The recipe for Talladega Superspeedway’s late-race “big one” – impatient drivers maneuvering their cars sometimes three-wide at 200 mph as the finish line looms – wasn’t cooked up Sunday during the Geico 500.
Instead, Dale Earnhardt Jr. closed out the race with a mostly well-behaved single-file line trailing behind him. Only a few final-lap spins – “little ones’’ – by Carl Edwards and Denny Hamlin disturbed the order.
“It was weird to see a single-file line that long,” said runner-up Jimmie Johnson. “But I was just protecting.”
There was a significant accident earlier in the race, when Kurt Busch took the air off Trevor Bayne’s rear end on Lap 47, causing a 14-car dust-up.

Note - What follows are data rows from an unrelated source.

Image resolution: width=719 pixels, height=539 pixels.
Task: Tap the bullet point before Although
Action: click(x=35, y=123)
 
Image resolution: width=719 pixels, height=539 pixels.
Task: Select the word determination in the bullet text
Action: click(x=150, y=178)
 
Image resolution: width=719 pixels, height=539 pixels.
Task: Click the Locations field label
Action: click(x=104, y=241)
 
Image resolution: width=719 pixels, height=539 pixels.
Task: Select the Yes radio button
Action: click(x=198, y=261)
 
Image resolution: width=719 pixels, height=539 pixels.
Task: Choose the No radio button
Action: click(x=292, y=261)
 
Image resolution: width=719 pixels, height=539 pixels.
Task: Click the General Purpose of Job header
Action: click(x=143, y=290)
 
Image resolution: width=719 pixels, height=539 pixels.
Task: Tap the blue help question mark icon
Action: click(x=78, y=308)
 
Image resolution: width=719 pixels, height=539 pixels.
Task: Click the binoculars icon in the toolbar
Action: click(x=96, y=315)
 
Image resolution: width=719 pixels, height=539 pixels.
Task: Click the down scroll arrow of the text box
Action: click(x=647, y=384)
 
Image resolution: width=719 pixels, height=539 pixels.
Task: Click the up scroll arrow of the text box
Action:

But after that, there was nothing that remotely resembled the big one, a wreck that’s become famous at Talladega, which, at 2.67-miles, is NASCAR’s longest, fastest and most treacherous track.
As the race wound down, a single line of cars at the top of the track dutifully followed Earnhardt, headed by Johnson, with Blaney and Hamlin behind. Pulling out of the line and trying to pass wasn’t necessarily an aerodynamically good idea. At Talladega, that means a driver will drop several spots unless another competitor goes with him.

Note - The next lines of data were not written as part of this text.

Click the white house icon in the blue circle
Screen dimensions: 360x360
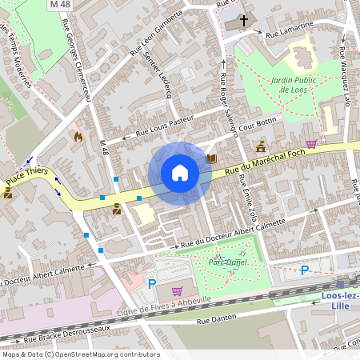click(180, 173)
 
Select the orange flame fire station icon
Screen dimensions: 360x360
click(78, 137)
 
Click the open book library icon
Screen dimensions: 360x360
click(211, 158)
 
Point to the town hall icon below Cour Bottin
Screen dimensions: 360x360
click(261, 146)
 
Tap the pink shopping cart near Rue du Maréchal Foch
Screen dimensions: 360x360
click(311, 144)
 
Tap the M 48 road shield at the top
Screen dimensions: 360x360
click(60, 5)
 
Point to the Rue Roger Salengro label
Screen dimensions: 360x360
click(229, 99)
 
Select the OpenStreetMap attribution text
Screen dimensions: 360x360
click(80, 354)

That went on for several laps, until Hamlin decided to make his move. It didn’t work, but it also wasn’t as catastrophic as many wrecks at Talladega often are.
“You’re just protecting your running position,” said rookie Ryan Blaney, who finished fourth. “You don’t want to go out (and try and to pass) too soon, because you don’t know if anybody is going to go with you.”

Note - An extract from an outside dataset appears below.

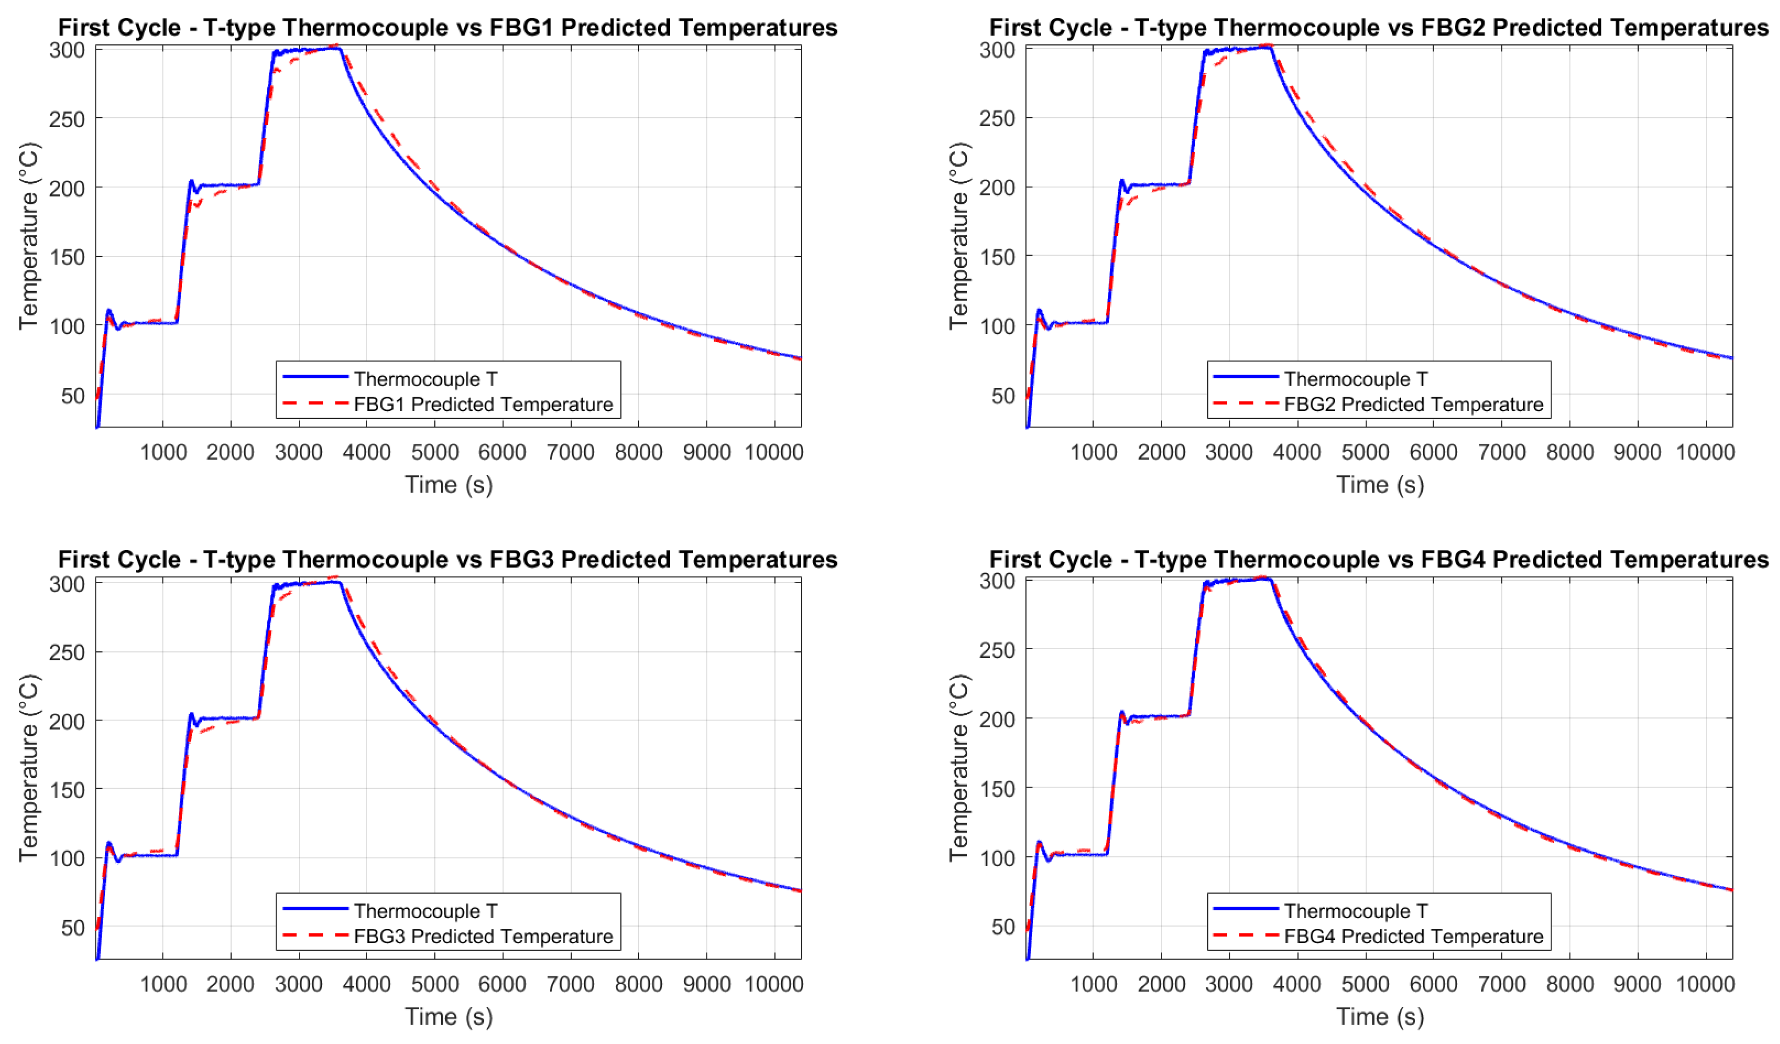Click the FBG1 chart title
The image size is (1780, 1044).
447,27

Johnson said he was going to wait until the final lap to make a move on Earnhardt. But when Hamlin went, Johnson had to protect himself, playing defense. That essentially ended any chances he had of winning.
“I think everybody was just protecting,” said Johnson. “It’s just weird to see one unfold and you stay single file that long. It’s mind-boggling. I knew my best chance was making a move off of (turn) 4. Denny made his move the lap before on Ryan going into three. Our energy of our draft died out and there wasn’t any opportunity.”
All of which was fine with the race winner.
“I was definitely happy there was a single file for those last 20 laps,” said Earnhardt. “That meant that I only had to worry about one lap: the final one.”